Eine Meta-Analyse und ein systematisches Review ergaben, dass die Auswirkungen des glykämischen Index auf Gesundheitsmarker von den Anfangswerten der Gesundheitsmarker abhängen.

Bedeutet das, wenn ich gesund bin ist es egal, was ich esse?

Diäten mit niedriger glykämischer Last sind gut für deine Gesundheit, wenn du zunächst ungesund bist, insbesondere fettleibig oder diabetisch, aber in gesunden Populationen gab es keinen Effekt. Dies ist ein Beispiel für einen Deckeneffekt. Du kannst etwas nicht reparieren, wenn es nicht kaputt ist. Wenn du also bereits gesund bist, macht dich das Essen von „gesunden“ Lebensmitteln irgendwann nicht noch gesünder.

Wenn du schlank bist, auf deine Ernährung achtest und körperlich aktiv bist, kann man mit Sicherheit sagen, dass du in die gesunde Kategorie gehörst und die glykämische Last deiner Ernährung keinen wesentlichen Einfluss auf deine Gesundheit hat.
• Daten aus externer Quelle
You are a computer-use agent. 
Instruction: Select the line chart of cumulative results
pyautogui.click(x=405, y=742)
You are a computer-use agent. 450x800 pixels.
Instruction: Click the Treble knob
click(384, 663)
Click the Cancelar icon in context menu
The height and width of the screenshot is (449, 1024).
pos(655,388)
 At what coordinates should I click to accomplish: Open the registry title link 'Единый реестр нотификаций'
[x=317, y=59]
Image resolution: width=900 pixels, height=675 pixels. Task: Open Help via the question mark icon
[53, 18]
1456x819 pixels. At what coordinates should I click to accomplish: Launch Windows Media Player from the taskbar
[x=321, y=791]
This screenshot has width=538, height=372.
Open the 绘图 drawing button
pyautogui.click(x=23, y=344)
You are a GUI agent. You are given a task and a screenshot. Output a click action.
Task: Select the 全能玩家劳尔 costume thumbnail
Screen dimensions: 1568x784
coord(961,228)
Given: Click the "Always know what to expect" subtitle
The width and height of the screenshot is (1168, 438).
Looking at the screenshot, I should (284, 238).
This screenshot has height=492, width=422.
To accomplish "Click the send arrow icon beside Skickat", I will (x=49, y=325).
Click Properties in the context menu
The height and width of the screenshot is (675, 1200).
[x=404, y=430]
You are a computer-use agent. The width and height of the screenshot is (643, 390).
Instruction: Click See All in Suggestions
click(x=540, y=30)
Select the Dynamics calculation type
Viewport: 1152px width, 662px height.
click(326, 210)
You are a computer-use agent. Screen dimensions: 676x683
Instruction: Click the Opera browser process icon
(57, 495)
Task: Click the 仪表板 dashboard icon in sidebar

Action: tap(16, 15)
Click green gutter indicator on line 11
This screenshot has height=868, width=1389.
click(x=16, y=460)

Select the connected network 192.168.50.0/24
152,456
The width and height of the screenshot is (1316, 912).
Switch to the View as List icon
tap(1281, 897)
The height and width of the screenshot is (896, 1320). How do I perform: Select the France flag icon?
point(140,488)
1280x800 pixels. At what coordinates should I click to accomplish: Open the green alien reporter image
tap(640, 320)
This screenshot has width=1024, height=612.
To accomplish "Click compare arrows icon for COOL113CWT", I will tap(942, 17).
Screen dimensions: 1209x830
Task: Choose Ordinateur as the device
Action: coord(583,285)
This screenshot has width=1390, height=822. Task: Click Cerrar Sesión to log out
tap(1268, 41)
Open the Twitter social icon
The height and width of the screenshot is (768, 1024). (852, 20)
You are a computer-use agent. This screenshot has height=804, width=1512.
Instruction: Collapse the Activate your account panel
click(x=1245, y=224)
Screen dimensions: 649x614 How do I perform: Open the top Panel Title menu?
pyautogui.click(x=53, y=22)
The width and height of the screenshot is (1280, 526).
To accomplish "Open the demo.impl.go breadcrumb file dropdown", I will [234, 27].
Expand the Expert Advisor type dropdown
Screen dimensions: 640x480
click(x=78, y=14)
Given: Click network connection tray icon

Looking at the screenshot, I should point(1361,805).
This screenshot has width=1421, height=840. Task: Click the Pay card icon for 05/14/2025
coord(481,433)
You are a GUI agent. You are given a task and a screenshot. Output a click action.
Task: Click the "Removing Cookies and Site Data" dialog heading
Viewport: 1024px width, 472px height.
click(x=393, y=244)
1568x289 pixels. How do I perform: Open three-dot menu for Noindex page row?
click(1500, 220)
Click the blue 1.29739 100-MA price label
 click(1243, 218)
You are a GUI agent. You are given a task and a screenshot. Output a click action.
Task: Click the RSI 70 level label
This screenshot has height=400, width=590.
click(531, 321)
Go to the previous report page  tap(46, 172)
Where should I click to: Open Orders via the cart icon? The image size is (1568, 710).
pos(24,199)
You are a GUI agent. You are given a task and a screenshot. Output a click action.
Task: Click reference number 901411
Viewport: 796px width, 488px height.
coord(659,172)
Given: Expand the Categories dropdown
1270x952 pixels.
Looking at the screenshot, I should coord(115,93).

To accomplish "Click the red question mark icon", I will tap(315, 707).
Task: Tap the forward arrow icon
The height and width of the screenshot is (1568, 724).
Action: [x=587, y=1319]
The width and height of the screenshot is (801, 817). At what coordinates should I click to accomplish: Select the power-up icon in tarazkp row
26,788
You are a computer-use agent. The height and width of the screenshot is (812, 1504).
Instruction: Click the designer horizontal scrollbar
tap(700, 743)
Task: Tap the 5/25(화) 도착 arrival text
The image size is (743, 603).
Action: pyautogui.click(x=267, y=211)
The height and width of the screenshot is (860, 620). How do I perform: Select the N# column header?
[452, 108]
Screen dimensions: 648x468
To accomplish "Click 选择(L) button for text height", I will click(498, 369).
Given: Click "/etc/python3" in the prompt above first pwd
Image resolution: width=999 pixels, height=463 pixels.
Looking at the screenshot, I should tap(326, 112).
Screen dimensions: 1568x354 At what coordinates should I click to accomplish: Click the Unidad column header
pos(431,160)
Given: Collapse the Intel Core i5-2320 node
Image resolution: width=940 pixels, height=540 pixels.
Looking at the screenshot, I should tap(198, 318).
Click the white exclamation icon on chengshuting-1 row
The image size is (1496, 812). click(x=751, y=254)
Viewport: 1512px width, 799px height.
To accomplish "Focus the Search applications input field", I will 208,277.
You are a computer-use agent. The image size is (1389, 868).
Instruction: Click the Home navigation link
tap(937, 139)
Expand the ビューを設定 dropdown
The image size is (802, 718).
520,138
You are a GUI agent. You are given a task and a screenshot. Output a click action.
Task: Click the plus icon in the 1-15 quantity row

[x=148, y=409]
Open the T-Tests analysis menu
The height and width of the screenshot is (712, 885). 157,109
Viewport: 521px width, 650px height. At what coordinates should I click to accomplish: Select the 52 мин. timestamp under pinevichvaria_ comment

Es gibt beispielsweise viele Kulturen in tropischen Klimazonen, die von einer Ernährung mit bis zu 90% Kohlenhydraten leben [2, 3]. Und wir reden hier nicht von Haferflocken und Brokkoli. Diese Kulturen sind auf zuckerhaltige Früchte angewiesen. Zum Beispiel ist Honig das Lieblingsessen der Hadza aus Tansania.

Die Evolution hat dafür gesorgt, dass unser Körper mit Zucker umgehen kann, denn er ist in vielen der nahrhaftesten Lebensmittel der Welt enthalten: Obst. Obst ist in der Tat eines der Lebensmittel, die der Mensch für die längste Zeit unserer genetischen Existenz konsumiert hat. Seit wir noch Affen waren, die im Dschungel lebten, ist Obst ein Grundnahrungsmittel in der menschlichen Ernährung,  [2]. Außerdem befindet sich Glukose buchstäblich in unserem Blut.

Take-Home Message

Im Rahmen einer insgesamt gesunden Ernährung mit Kalorieneinschränkung bzw. -gewahrsein, wird Zucker dich nicht fett oder ungesund machen. Du kannst schlank bzw. extrem shredded werden, ohne dich auf Reis oder Kartoffeln als einzige Kohlenhydratquellen zu beschränken.

Der Verzehr von Zucker lässt dein Sixpack nicht plötzlich unter massivem Bauchfett verschwimmen, solange du auf deine Kalorien achtest. Und nein, du brauchst Obst oder Milchprodukte nicht vermeiden. Ganz im Gegenteil, diese Nahrungsmittel tragen zu einer gesunden Ernährung bei. Fruktose oder Laktose machen dich nicht fett. Das ist genau die Art von Bro-science bzw. unhinterfragtem Denken, was Menschen dazu bringt, zwanghafte und monotone Diäten einzuhalten. Solche Ansätze sind sowohl psychologisch als auch ernährungsphysiologisch nicht gesund.